## TEXTE DE LECTURE:
┌──
Cycle "1 site, 1 artiste"
Oeuvre fugitive #02
Julie Faure-Brac
Ce qui peut arriver...
du 28 février au 2 Juin
la Comédie, Reims
vernissage mardi 28 février 19h
Initié par l’association fugitive, le cycle « un site, un artiste » invite l’artiste Julie Faure-Brac à intervenir dans le hall singulier de la Comédie de Reims, doté de dimensions monumentales. Pour celui-ci l’artiste a réalisé des sculptures d’êtres hybrides, mi-humains, mi-animaux qui évoquent la métamorphose, le chamanisme mais aussi une sorte de malédiction, la chute des damnés.
Deuxième artiste invitée du Cycle
"1 site/1 artiste", Julie Faure-Brac a décidé d’utiliser
la sculpture répondre à l’invitation d’intervention dans le
hall de la Comédie. Son œuvre
confronte homme et animal à travers une double interrogation. Quelle
relation entretenons-nous avec notre part d’animalité, de
sauvagerie, et réciproquement, qu’y a-t-il d’humain chez
l’animal ? Derrière ce face-à-face fantasmagorique,
semi-conscient, qui se nourrit d’une inspiration éclectique,
allant des figurations animistes des peuples du Grand Nord aux
gravures engagées de Goya, l’artiste cherche à sonder les fils
ténus qui nous unissent encore au sacré.
└──
## CONSIGNES DE L'EXERCICE:
1. Recopiez mot pour mot le passage du texte sur l'œuvre de Julie Faure-Brac qui commence à « Oeuvre fugitive #02 » et se termine à « chute des damnés. ».
2. Rédigez la suite du texte sur l'œuvre de Julie Faure-Brac, à partir de sa dernière phrase.

## Entrées d'un jeu de données:
┌──
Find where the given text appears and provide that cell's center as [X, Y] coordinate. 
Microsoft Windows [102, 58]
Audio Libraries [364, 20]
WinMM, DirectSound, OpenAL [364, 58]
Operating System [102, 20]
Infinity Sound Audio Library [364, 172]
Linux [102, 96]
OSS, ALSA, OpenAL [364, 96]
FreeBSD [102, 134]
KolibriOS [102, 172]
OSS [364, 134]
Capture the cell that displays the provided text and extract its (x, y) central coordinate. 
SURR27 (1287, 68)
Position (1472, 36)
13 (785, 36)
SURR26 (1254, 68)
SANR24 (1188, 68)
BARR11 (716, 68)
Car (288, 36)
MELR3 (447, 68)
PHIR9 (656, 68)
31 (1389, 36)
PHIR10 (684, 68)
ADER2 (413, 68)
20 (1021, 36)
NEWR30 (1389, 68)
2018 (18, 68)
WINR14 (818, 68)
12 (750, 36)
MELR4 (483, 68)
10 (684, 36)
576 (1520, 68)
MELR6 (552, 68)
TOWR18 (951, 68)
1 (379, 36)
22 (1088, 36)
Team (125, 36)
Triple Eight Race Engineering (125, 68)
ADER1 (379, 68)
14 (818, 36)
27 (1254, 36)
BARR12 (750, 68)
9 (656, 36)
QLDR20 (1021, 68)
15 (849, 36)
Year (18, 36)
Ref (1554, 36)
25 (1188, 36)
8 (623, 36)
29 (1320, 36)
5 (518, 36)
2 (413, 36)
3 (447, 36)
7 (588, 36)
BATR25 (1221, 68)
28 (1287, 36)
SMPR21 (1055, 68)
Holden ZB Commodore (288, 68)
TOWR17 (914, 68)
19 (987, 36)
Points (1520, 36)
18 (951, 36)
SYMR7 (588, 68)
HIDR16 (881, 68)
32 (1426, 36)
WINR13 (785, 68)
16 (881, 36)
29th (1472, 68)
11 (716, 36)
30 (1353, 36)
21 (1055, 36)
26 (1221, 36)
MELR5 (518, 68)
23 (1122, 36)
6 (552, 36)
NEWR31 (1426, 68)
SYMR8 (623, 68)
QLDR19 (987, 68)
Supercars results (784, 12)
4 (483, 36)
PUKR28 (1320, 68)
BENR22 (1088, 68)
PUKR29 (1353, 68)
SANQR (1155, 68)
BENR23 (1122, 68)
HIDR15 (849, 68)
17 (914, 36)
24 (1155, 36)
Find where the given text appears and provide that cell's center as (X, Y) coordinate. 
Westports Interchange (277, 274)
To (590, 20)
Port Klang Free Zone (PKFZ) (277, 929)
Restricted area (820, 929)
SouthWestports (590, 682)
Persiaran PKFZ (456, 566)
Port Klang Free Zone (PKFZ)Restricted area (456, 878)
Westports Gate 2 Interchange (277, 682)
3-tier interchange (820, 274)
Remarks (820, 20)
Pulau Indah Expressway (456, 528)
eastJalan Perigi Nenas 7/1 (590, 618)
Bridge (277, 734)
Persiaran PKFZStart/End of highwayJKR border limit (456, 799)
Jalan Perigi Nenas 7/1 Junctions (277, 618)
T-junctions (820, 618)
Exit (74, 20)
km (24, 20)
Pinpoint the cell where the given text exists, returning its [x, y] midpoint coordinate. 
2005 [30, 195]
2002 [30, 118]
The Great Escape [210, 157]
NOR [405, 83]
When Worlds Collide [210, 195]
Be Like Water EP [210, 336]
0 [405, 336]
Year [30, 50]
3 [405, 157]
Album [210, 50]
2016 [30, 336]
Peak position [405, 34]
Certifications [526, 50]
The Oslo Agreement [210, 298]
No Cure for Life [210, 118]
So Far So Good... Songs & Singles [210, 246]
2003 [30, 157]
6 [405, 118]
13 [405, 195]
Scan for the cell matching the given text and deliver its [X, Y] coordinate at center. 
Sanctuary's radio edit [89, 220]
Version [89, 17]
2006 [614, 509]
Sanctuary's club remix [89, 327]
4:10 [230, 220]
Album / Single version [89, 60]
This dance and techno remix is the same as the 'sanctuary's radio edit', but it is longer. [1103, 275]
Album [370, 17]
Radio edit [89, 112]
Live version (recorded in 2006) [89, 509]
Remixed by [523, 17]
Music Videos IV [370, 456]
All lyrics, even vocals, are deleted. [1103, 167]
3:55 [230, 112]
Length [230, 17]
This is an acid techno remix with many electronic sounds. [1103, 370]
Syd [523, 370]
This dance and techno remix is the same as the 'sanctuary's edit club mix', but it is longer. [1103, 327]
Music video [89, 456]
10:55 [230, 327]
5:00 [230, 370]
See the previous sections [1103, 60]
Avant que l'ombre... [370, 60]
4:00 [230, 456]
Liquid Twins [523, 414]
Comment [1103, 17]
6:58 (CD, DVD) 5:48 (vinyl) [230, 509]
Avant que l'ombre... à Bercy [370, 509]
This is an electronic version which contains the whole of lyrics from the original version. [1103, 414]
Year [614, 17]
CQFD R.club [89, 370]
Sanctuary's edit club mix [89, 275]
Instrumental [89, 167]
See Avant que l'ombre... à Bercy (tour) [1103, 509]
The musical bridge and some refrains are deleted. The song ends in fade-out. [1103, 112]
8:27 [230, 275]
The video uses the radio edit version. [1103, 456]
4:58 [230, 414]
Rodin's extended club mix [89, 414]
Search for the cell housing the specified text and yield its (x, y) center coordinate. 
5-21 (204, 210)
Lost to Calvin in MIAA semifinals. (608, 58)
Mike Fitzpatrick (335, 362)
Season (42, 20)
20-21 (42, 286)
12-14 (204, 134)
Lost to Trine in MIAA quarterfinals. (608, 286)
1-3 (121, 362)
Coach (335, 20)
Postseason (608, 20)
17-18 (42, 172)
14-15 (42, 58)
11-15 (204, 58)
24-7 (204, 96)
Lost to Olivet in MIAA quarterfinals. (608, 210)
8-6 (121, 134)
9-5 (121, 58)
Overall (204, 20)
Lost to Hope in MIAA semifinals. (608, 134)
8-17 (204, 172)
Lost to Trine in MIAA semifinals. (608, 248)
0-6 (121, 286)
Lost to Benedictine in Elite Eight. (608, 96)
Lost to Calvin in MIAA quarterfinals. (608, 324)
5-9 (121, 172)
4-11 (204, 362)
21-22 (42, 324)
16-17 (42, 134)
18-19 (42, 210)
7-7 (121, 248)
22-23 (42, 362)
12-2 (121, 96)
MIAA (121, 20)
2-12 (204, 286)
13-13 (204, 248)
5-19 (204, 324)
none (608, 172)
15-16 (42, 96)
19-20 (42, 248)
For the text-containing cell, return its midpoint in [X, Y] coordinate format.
└──
## RÉPONSES DANS L'ORDRE:
1.
Oeuvre fugitive #02
Julie Faure-Brac
Ce qui peut arriver...
du 28 février au 2 Juin
la Comédie, Reims
vernissage mardi 28 février 19h
Initié par l’association fugitive, le cycle « un site, un artiste » invite l’artiste Julie Faure-Brac à intervenir dans le hall singulier de la Comédie de Reims, doté de dimensions monumentales. Pour celui-ci l’artiste a réalisé des sculptures d’êtres hybrides, mi-humains, mi-animaux qui évoquent la métamorphose, le chamanisme mais aussi une sorte de malédiction, la chute des damnés.

2.
AF : L’association
Fugitive vous a contactée l’année dernière pour
vous proposer de participer au cycle « 1 site & 1 artiste »
à la Comédie de Reims.
Pourquoi avoir
décidé de participer à
ce projet ?
JFB : Je
connais Simon Coquelet depuis longtemps, on a travaillé ensemble sur
des pochettes de disques, c'est quelqu'un que j'apprécie beaucoup
pour son enthousiasme et sa curiosité. Lorsqu'il m'a parlé du
projet et m'a fait rencontrer Sarah, j'ai trouvé leur idée très
intéressante ; aller installer l'art dans des lieux insolites
m'a toujours enthousiasmé et cela m'inspire beaucoup. Ce n'est pas
la première fois pour moi, j'ai réalisé il y a quelques années
une installation de sculpture dans une ancienne porcherie, en
Haute-Marne, et plus récemment une installation en volume dans un
immeuble d'habitations, de Charleville, voué à la destruction. Des
projets comme cela poussent toujours à créer des choses nouvelles,
spécifiques aux lieux, à dépasser ses propres limites. Je connais
le bâtiment de la Comédie (j'ai fait mes études à Reims, à
l'ESAD) et le projet d'y exposer une œuvre in-situ m'a tout de suite
plu !
AF : Comment avez-vous abordé cette
question de la création d’une œuvre in situ qui vous a demandé
d’entrer en conversation avec l’architecture du hall de la
Comédie ? Est-ce que le lieu vous a guidé vers une voie que vous
n’imaginiez pas encore explorer ?
JFB : Depuis que je crée des installations,
le lieu d'exposition a toujours été déclencheur du projet, de
l'idée, de la forme, de la taille des œuvres. J'adore créer une
œuvre en fonction de son premier lieu d'exposition. Alors oui !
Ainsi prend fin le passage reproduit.